Target audience: Intermediate
Estimated reading time: 6'
The multivariate normal sampling function plays a pivotal role in several machine learning methods, including Markov chains Monte Carlo (MCMC) and the contextual multi-armed bandit. The foundation of this sampling is data vectorization, a technique familiar to both Python developers and data scientists.
In this article, we outline the process of implementing multivariate normal sampling with the aid of ND4j.
Table of contents
Notes:
- The post requires some knowledge of data vectorization (numpy, datavec, ND4j..) as well as Scala programming language.
- The code associated with this article is written using Scala 2.11.8
Vectorization
Python Numpy is a well-known and reliable vectorized linear algebra library which is a foundation of scientific (SciPy) and machine learning (Sciktlearn) libraries. No serious data scientific projects can reasonably succeeds with the power and efficiency of numpy.The vectorization of datasets is the main reason behind the performance of machine learning models (training and prediction) build in Python.
Is there a similar linear algebra library, supporting vectorization, available to Scala and Spark developers? Yes, ND4j
ND4j, BLAS and LAPACK
ND4j library replicates the functionality of numpy for Java developers. ND4j can be downloaded as an independent library or as component of the deep learning library, deeplearning4j. It leverages the BLAS and LAPACK libraries.From a Java developer perspective, the data represented by an NDArray is stored outside of the Java Virtual Machine. This design has the following benefits:
- Avoid taxing the Garbage Collector
- Interoperability with high-performance BLAS libraries such as OpenBlas
- Allow number of array elements exceeds Int.MaxValue
The BLAS (Basic Linear Algebra Subprograms) are functions performing basic vector and matrix operations.

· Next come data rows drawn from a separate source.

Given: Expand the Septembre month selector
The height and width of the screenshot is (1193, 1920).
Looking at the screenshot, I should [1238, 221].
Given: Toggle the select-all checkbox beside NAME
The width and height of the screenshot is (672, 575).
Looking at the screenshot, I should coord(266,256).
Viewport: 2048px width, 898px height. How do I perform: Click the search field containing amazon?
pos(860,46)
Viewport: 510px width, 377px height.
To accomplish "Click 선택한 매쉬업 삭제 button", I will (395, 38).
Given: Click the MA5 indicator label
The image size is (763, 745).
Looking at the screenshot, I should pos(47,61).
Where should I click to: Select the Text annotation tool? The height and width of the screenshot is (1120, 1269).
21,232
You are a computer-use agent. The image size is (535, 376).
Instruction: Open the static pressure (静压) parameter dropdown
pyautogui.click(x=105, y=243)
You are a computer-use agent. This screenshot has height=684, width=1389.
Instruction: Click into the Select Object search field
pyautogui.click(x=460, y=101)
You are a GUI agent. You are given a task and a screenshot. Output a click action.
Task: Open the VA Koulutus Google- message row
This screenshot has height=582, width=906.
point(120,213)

The library is divided in 3 levels:
- Level 1 BLAS perform scalar, vector and vector-vector operations,
- Level 2 BLAS perform matrix-vector operations
- Level 3 BLAS perform matrix-matrix operations.
LAPACK are Fortran routines for solving systems of simultaneous linear equations, least-squares solutions of linear systems of equations, eigenvalue problems, and singular value problems and matrix factorizations.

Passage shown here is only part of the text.